Another micro brewery, based in Keighley, is the latest to join the stable of micro breweries which get a mention in The Good Beer Guide.

Bridgehouse, set up in March by Grahame Reynoldson, in Pitt Street, Keighley, is one of seven new breweries from Yorkshire included in the 2011 edition published today.

The ten-barrel brewery produces six beers including a Best bitter, Buffers bitter, Barn Stormer Headshunt stout and Diken Gold and Tyke bitter.

The Keighley and Craven area now boasts at least six craft breweries, excluding the award-winning much bigger regional leader Timothy Taylor and the larger “micro” brewery Copper Dragon at Skipton.

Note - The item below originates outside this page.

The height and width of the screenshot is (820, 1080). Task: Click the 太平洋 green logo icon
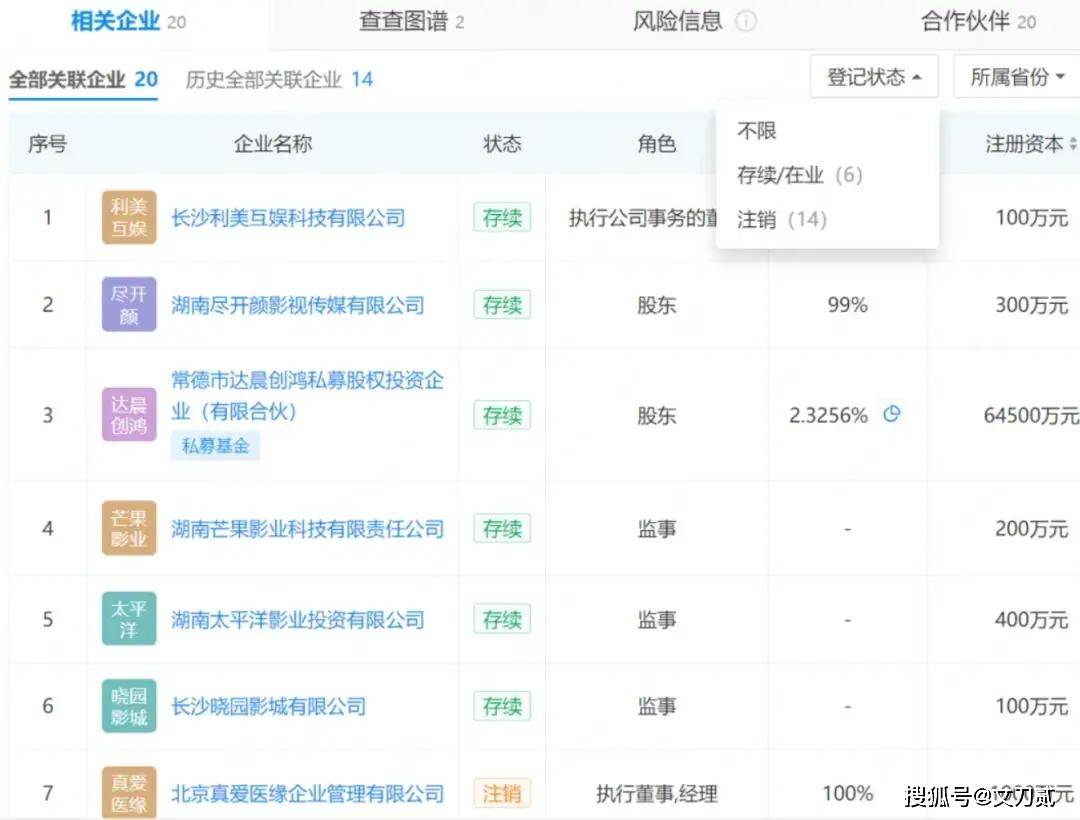click(x=129, y=619)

On the list of small-scale outfits are Goose Eye at Ingrow, Keighley, the Old Bear in Pitt Street, Keighley, Naylors at Cross Hills, Old Spot at Cullingworth, the Dark Horse at Hetton and Litton brewery at Litton, both near Skipton.

Bradford is home to Salamander brewery in Dudley Hill and Saltaire has its own brewery, as does Ilkley.

Most of these real ales can be sampled at Keighley Beer Festival which is being held from September 23 to 25 at Victoria Hall, Keighley.

Lynda Smith, membership secretary of Keighley & Craven branch of CAMRA, said: “We are very lucky to have so many craft breweries producing such good beer and it’s great to have another set up in the area.

“It shows that though the industry is having problems, there is still a market for cask beers.”

The Good Beer Guide reports that 79 new breweries have opened in the past year, seven from Yorkshire including Bridgehouse, Ridgeside in Leeds and WharfeBank, in Pool.

Yorkshire also celebrates another piece of brewing history with the re-launch of Barnsley Bitter, last brewed in the 1970s.

Guide editor Roger Protz said:“The real ale revolution goes on in.

“The breweries section of the Guide is full of stories of small craft breweries that are booming and growing.”